At times, the phrase can be maddeningly imprecise. In Egypt, when I asked a tour guide what time we would leave for the day, he told me “9:30 a.m., inshallah.” We left an hour later. Other times, it operates as a polite cover for something someone doesn’t want to tell you, like when a guesthouse had given up my room due to a double booking.
But the phrase’s durability only became apparent to me after I started using it as those in the Arab world do. As New York Times international editor Michael Slackman wrote in 2008, “inshallah” is “a bit of theological bobbing-and-weaving to avoid commitment.”
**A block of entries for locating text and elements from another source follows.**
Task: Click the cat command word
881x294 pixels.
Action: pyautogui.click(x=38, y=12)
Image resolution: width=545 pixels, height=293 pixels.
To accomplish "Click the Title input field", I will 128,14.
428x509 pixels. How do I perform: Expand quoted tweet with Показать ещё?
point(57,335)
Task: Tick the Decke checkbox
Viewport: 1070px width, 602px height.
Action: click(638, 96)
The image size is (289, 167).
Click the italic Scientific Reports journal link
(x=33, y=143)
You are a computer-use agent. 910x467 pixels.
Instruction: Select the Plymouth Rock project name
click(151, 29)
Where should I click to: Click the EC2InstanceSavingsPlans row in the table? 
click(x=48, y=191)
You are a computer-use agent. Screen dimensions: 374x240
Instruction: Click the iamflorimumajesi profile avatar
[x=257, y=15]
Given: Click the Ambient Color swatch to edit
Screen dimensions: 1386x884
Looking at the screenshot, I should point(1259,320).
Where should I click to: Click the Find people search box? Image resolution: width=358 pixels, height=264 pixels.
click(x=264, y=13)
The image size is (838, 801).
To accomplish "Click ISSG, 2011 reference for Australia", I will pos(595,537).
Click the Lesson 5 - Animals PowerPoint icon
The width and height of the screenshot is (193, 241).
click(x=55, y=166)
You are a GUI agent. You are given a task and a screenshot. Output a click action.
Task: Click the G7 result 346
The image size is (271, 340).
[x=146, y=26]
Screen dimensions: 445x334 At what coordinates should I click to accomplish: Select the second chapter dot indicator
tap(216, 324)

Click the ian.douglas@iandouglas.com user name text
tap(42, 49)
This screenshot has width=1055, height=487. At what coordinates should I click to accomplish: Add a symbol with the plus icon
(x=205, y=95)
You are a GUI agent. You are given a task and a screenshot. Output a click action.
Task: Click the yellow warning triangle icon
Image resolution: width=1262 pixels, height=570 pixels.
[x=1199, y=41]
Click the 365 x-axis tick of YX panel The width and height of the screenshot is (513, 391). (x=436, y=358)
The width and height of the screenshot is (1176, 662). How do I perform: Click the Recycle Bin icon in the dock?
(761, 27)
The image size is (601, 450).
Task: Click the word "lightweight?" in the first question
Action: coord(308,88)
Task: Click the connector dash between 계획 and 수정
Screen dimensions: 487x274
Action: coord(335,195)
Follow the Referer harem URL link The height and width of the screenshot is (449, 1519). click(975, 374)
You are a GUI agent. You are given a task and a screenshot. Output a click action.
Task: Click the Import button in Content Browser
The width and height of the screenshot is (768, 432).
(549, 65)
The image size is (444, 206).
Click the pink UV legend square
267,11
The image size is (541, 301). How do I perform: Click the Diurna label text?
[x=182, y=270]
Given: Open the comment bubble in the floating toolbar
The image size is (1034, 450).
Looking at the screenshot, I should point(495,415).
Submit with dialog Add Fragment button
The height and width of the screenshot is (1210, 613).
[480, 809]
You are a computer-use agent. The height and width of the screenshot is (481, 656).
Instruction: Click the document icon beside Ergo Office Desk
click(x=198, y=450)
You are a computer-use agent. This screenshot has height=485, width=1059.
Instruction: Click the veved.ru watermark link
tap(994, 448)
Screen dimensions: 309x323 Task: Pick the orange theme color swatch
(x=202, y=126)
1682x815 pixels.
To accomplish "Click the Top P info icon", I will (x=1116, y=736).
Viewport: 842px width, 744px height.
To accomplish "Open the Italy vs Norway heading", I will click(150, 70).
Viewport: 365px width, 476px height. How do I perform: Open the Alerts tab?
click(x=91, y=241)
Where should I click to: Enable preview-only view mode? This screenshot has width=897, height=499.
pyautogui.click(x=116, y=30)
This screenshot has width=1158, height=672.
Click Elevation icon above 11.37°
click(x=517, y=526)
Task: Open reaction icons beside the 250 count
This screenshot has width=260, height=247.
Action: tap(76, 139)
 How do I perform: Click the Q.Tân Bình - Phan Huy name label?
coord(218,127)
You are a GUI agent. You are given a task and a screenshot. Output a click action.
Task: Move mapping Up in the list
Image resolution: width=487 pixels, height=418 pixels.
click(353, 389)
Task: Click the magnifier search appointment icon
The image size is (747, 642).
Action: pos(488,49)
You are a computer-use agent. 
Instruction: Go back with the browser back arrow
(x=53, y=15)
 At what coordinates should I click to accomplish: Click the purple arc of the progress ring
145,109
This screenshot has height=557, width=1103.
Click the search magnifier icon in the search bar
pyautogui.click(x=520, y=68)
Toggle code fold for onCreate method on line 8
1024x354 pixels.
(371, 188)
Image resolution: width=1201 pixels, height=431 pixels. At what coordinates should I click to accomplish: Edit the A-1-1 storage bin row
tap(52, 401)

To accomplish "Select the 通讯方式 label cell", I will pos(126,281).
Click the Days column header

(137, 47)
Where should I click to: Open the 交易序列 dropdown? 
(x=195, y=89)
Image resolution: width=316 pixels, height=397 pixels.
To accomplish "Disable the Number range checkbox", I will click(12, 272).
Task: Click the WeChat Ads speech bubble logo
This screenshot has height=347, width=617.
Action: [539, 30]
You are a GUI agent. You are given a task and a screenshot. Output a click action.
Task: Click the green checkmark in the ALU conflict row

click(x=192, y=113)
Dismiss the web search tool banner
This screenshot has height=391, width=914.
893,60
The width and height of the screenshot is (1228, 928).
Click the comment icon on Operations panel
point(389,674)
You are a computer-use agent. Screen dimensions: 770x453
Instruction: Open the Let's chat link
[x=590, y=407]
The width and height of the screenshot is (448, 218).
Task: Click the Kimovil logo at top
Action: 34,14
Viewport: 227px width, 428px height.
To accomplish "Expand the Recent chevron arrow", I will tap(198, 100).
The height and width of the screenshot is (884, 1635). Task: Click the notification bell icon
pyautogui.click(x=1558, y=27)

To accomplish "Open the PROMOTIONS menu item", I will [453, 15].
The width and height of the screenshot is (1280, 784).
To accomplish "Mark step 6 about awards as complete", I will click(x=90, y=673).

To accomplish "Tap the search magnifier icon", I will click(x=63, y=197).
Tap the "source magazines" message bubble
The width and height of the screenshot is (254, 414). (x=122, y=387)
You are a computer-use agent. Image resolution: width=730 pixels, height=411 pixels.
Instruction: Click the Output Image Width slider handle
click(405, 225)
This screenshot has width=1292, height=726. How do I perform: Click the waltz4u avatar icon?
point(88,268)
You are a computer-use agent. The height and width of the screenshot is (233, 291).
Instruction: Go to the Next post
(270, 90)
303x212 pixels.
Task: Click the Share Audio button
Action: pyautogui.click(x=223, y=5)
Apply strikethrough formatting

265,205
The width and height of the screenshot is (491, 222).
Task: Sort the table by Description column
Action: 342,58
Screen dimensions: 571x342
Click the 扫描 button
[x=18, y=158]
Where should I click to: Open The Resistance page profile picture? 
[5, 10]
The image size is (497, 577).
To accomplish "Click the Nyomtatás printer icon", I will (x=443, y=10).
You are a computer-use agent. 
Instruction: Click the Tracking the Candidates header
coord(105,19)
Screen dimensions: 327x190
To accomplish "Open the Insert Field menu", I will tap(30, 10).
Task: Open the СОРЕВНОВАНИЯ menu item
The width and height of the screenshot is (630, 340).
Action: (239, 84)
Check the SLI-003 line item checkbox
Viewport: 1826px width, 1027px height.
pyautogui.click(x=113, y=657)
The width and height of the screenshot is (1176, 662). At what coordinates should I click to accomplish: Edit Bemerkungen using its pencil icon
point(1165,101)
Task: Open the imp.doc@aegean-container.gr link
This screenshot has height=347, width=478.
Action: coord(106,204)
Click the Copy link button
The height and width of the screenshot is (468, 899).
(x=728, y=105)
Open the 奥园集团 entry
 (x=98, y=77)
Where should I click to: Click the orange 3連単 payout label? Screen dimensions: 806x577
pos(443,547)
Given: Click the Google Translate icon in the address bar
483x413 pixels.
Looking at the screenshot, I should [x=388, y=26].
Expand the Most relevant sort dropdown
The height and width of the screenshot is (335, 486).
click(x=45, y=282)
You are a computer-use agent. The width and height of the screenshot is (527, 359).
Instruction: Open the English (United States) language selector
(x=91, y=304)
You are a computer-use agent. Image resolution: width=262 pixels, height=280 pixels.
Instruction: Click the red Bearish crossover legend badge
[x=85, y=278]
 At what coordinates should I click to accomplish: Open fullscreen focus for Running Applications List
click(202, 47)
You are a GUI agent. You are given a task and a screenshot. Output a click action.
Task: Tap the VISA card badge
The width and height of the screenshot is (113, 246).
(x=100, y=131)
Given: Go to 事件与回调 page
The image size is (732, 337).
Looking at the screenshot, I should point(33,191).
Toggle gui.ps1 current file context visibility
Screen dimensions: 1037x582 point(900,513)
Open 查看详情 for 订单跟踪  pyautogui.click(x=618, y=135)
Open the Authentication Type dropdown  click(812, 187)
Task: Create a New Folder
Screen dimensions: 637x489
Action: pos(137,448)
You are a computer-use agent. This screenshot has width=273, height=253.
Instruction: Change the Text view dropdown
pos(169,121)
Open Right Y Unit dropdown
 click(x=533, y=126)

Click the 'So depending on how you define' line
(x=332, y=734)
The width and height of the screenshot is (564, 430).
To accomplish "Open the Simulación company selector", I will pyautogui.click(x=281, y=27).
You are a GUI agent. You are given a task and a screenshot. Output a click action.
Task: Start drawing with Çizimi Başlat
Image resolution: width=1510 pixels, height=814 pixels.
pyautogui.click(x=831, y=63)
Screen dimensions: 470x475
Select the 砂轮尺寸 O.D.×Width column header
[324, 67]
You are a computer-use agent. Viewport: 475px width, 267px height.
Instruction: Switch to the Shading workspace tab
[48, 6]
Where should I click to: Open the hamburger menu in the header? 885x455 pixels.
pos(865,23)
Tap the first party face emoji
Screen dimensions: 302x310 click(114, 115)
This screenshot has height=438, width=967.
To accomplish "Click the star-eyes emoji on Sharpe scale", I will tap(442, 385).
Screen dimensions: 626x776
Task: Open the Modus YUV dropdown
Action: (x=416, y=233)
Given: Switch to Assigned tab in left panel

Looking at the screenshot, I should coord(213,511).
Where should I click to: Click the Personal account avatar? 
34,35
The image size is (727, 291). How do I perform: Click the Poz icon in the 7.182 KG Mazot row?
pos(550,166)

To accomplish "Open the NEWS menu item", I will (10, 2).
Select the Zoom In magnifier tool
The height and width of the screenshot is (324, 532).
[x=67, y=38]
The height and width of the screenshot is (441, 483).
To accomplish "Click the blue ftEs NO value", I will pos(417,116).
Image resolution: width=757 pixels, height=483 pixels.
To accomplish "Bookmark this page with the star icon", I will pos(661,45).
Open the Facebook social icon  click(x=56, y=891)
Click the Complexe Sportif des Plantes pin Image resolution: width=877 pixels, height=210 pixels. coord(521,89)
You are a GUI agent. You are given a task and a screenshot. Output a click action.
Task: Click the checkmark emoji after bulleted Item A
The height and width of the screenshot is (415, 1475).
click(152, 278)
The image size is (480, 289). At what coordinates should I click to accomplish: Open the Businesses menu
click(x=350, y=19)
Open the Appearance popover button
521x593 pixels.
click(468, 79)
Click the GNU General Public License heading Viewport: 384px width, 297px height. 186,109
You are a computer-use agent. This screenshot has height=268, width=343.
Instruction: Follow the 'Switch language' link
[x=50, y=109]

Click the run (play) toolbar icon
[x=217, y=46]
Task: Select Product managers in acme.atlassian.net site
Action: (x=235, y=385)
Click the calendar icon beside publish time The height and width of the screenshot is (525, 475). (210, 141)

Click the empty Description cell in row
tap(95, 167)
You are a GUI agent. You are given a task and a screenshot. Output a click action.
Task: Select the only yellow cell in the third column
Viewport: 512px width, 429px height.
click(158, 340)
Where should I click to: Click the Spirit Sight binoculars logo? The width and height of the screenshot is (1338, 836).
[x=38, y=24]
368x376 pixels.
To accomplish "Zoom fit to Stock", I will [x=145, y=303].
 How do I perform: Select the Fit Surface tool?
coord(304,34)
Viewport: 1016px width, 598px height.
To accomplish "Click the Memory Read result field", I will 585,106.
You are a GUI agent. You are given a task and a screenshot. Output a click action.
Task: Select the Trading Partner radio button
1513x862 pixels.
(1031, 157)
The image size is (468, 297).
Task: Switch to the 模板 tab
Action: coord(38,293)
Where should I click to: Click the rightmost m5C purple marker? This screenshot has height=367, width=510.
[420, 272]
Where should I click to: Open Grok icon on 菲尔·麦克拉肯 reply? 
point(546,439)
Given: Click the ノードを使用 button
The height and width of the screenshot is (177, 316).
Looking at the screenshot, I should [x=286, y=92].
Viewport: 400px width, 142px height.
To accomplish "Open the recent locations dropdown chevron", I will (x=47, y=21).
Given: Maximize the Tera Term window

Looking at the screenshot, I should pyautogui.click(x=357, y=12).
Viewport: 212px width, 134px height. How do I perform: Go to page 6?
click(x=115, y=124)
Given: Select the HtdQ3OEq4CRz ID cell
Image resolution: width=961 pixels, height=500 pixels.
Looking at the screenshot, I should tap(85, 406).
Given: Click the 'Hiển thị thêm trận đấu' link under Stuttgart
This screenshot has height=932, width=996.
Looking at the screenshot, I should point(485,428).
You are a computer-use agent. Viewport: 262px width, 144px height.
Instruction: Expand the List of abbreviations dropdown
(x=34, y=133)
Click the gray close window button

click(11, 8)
If someone invites you to a party that you aren’t sure you want to attend — but is hosted by someone you don’t want to offend — you might say, “I’ll be there, inshallah.” If something happens out of your control, like bad traffic or food poisoning or a late night at work, well then, God didn’t will you to be at the party. No hard feelings.
I found the phrase particularly useful when dealing with touts in Morocco’s many medinas. When I first started walking through the markets, the touts would tail me forever to convince me to eat at their restaurant or look at their shop. No amount of “No, thank you,” “I’m busy,” or “I’m not interested,” dissuaded them. But as soon as I said “Maybe later, inshallah,” they smiled and said okay.
At its core, inshallah expresses an ambivalence to the world, particularly in Egypt. After decades of corruption, inept governance, and a weak economy, many shrug when asked a question — like whether the museum is open, the car will be fixed, or if tourists will return to the nation’s once bustling sights — and say, “inshallah.”
While “inshallah” has not always carried this contradictory mix of hope and hopelessness, it reflects a life spent in countries with opaque, impenetrable bureaucracies. Arab News columnist Ibrahim Al Ammar lamented this version of “inshallah” in a column noting how it has come to be associated with scenarios like when one visits a customs official to get their identity documents fixed only to be told week after week that it will be done “tomorrow, inshallah.”
At the beginning of my trip I was confused by “inshallah,” halfway through I was infuriated by it, and, by the end, I was saying it myself. That might as well be a metaphor for my several months immersed in Arab culture.